Expected Likelihood Weights







Concaterpillar is a hierarchical likelihood-ratio test for phylogenetic congruence. The most recent version of Concaterpillar, implementing MPI-based distribution of subprocesses, can be downloaded here. You can also get the users' manual.

Features added:

Concaterpillar versions 1.7.2 - 1.8a:

  • These versions and subsequent versions will be hosted at Jessica Leigh's site here.

Concaterpillar 1.5:

  • Removed -a and -r steps... these are now integrated in -t
  • Support for RAxML 7.2
  • Uses the subprocess Python module (availble in Python 2.5 on: for older Python installations, you'll need Concaterpillar 1.4)
  • Fixed some MPI cleanup problems

Note to MPI users: We will be migrating to mpi4py shortly, rather than pyMPI, as pyMPI has not been updated in several years

A Windows version of Concaterpillar v1.4 is available upon request from the author by emailing jessica{dot}w{dot}leigh{at}gmail{dot}com.
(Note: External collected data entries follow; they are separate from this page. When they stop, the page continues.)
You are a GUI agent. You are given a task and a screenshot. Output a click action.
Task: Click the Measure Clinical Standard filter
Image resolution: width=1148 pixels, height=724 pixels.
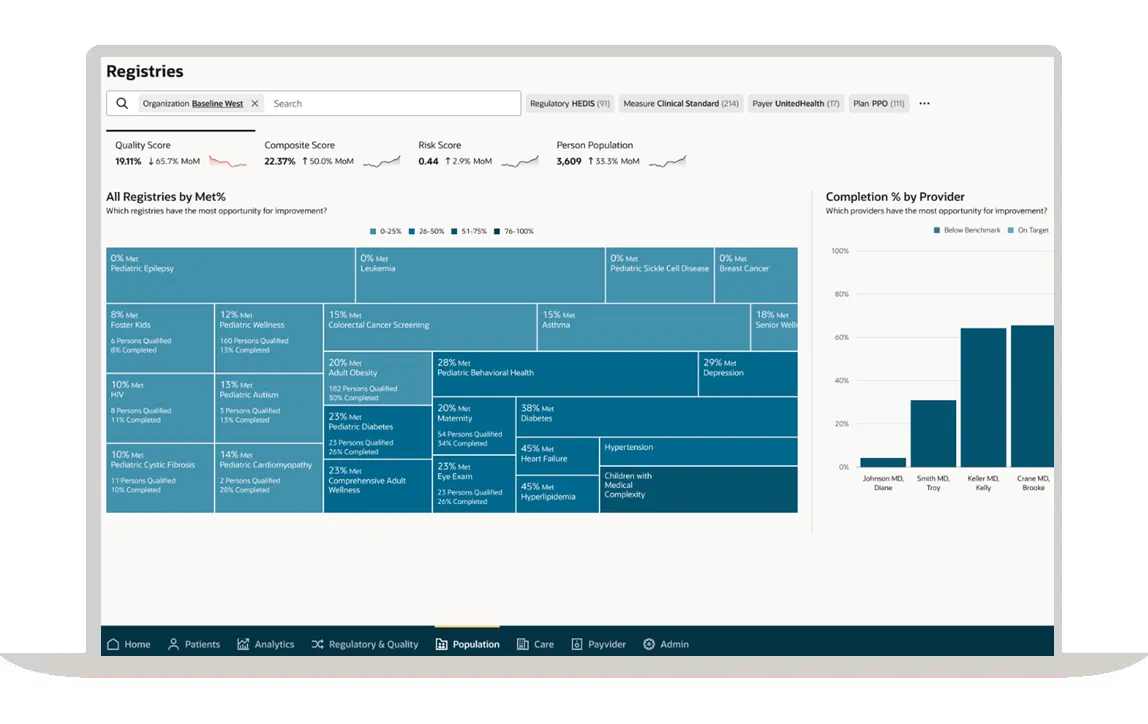680,103

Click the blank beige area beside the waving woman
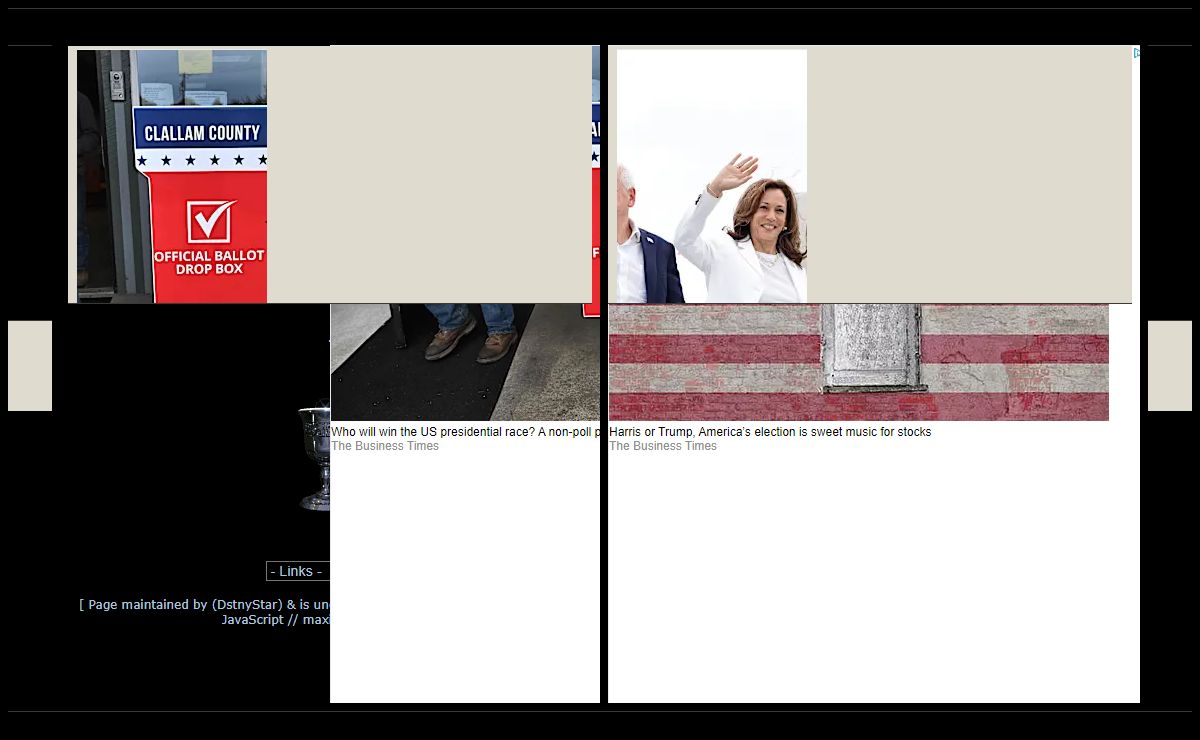[968, 175]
While windows is not officially supported a poorly tested version is available due to user requests.

Concaterpillar 1.4:

  • support for nucleotide alignments
  • pre-screening to make sure that all alignment pairs have enough taxa in common
  • added a debug flag (-d, --debug) to print out all output from RAxML in case users are experiencing problems
  • added a cleanup step to remove old RAxML output files that might cause subsequent runs to crash (user will be asked before files are deleted)
  • added an optional flag to allow Concaterpillar to old RAxML output files without asking (-n, --noask)
  • support for "relaxed" Phylip alignment format (not strictly 10 characters per sequence name)

Concaterpillar 1.3:

  • fixed some bugs that might be encountered if some of your alignments have extremely different true phylogenies (thanks to Haruo Suzuki for finding this)

Concaterpillar 1.2:

  • trees are inferred and evaluated using RAxML (faster and more accurate)
  • an improved algorithm for resuming interrupted runs has been implemented
  • an installation script has been added to locate programmes on which Concaterpillar depends
  • support for more substitution models has been added

If you use Concaterpillar for a publication please cite:

Leigh JW, Susko E, Baumgartner M, Roger AJ. Testing congruence in phylogenomic analysis. Syst Biol. 2008 Feb; 57(1): 104-15.

The version of Concaterpillar used for this publication is available here.